Change password on first login

[latin-panda]

Is your feature request related to a problem? Please describe.
System admin users create accounts for CHWs and then share the password with them. To enhance the security of these accounts, there should be a way to prompt a password change on the first login.

Describe the solution you'd like
On the login page, create a feature to change the password with the following considerations:

• All UI texts should be translatable in CHT's supported languages
• This feature is enabled based on permissions (change_password_first_login)
• Only new users will be prompted to change their password on the first login when the permission is enabled.
• Subsequent logins won't require a password change.
• Changing the password in this step is an online action (they need internet)
• If the CHW can't change the password for some reason, they can't access the app
• If CHW logins for first login and closes the app before changing password, the next time they login (even though it is not technically first login) they are prompted to change password.

Figma design

The scope of this work is to enable changing the password on the first login. It doesn't include changing the password rules or current authentication mechanisms.

[garethbowen]

This feature is enabled based on permissions

Once the MVP is proven then reset password will be mandatory for all projects so we can ensure all users on all instances are not compromised in future. Until then it's fine to use a feature flag so projects can opt-in to try it out.

Subsequent logins won't require a password change.

One addition to this, is the user loses their phone, or forgets their password and the administrator resets it for them, then the user will be required to change their password again. This is because the password has almost certainly been shared in plaintext so it's once again vulnerable to future leaks.

[Benmuiruri]

Hi @garethbowen

I'll be starting this tomorrow (Oct 23).

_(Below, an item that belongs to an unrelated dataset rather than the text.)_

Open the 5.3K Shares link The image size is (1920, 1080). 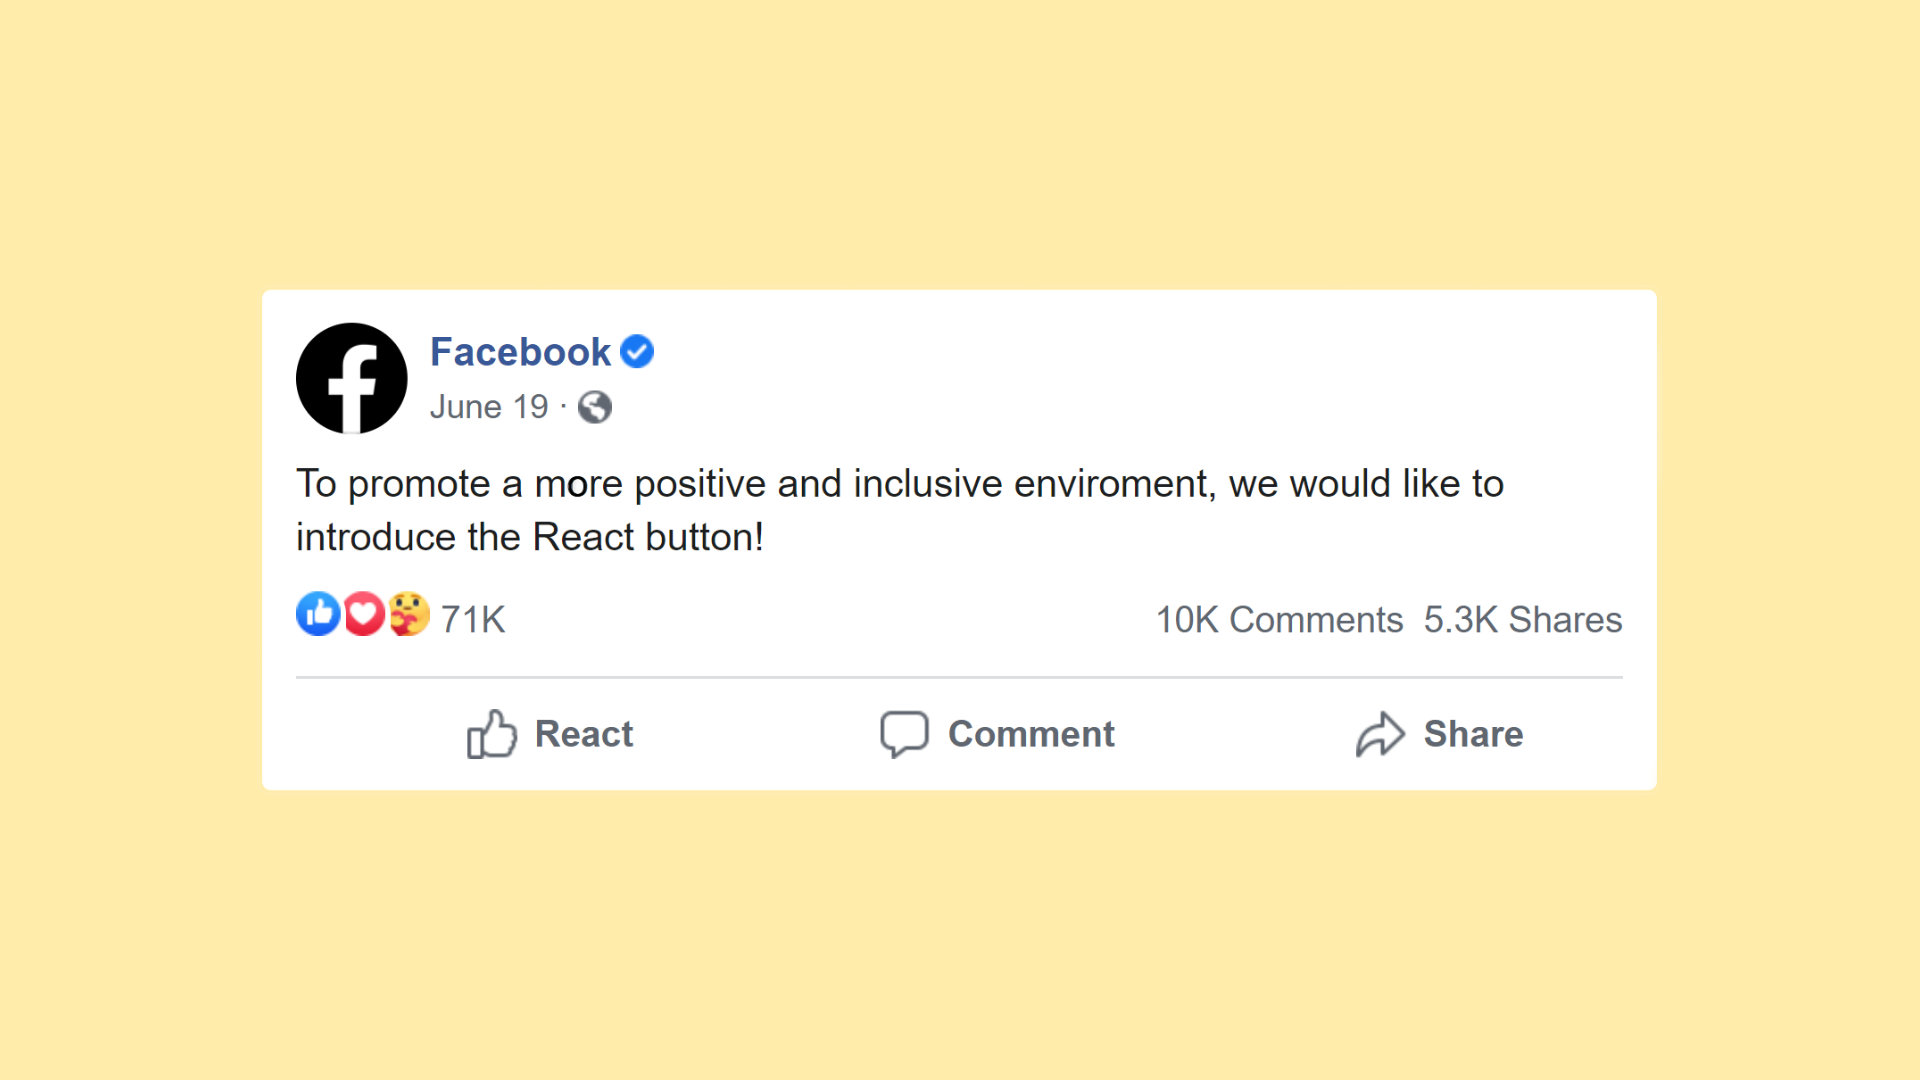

Probably start with conceptualizing the data flow then work on the UI first. Just checking whether you have any comment / clarification before I start ..(anything to add other that what we have in this thread) ?

cc @n-orlowski are we going with the single password input design or confirm password design in Figma?

[garethbowen]

@Benmuiruri Nothing to add regarding the UX. Potentially explore ways to keep it simple for the MVP, for example, is the password strength bar strictly necessary or something we can do in a separate issue?

From an implementation point of view, I think it's a fairly simple process of flagging the user with password_change_required: true (or something). This gives us flexibility to implement further features like forgotten password and admin reset easily using the same logic. We need to make sure this flag is set when users are created or have passwords changed whether that's done using the user management app, the admin app, direct to the db, or any other way. Make sure everyone is using the API or we'll have to intercept the POST request...

Finally, because this is in the authentication system we'll have to be very careful not to accidentally break anything. For example, if the feature flag is enabled once users are already logged in they should not be forced to change their password.

[n-orlowski]

@Benmuiruri let's do with the confirmation input. Also happy to drop the progress bar for MVP (but we should keep the written prompts)

[latin-panda]

Adding this to 4.16